Kit Wesler analyzing small pottery sherds in the
laboratory in the visitor's center at Wickliffe Mounds.

Modern excavation records being checked during
pottery reading at Wickliffe Mounds.

Postmold patterns and associated radiocarbon dates.

Preserved portion of ancient packed clay floor with
painted design interpreted as a equal arm cross ("+") enclosed within a circle.

Small pottery sherds help trace trade patterns
running north to the Cahokia Mounds area and east into Indiana.

Parkin Punctated (ca. AD 1200 - 1600) pottery vessel
from Wickliffe Mounds

Effigy style pottery bowl from Wickliffe Mounds.

Undecorated shell tempered cooking pot from Wickliffe Mounds.

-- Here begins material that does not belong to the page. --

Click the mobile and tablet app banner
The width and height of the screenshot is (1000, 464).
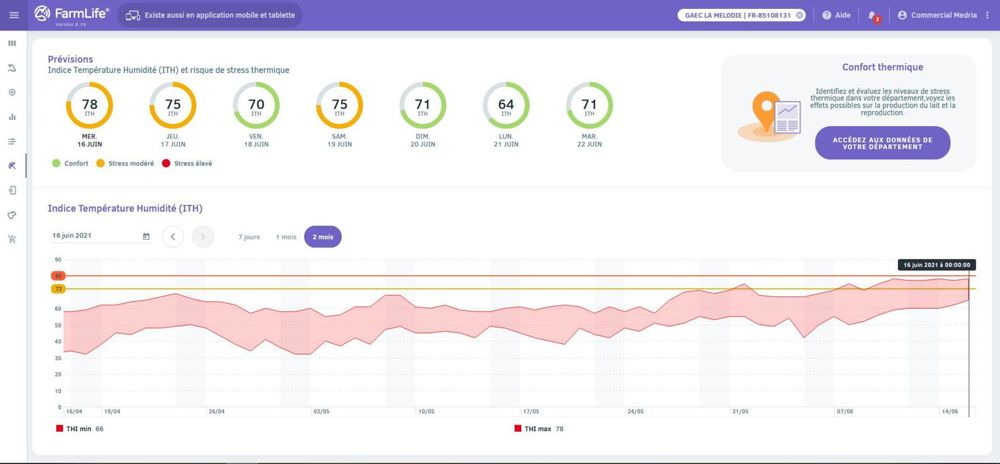pyautogui.click(x=208, y=15)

A very unusual pottery type from the site is
called a Wickliffe Press.

The most famous artifact from the Wickliffe Mounds site was a large owl
effigy that had faint traces of both white paint and black negative paint. The original
artifact was 10 inches in height. It was stolen from the site during a burglary in 1988 and
this image shows a reproduction of the famous artifact. This significant artifact and
many others were never recovered.

Sign at the site about the burglary.

A miniature clay owl effigy from recent excavations at Wickliffe Mounds. Why the owl?
Some Native American traditions link the owl as a bird of the night and associated with
the underworld and dead.

Animal bones and turtle shells are evidence of the diet.

Dietary evidence from Wickliffe mounds include deer, fish, and corn.

Deer mandibles from Wickliffe mounds.

Mortar and grinding stone for grinding corn and other seeds.
Click here if you care to see images of the burials at Wickliffe Mounds. The images
are of plastic skeletons that have been placed where the actual human remains were
discovered.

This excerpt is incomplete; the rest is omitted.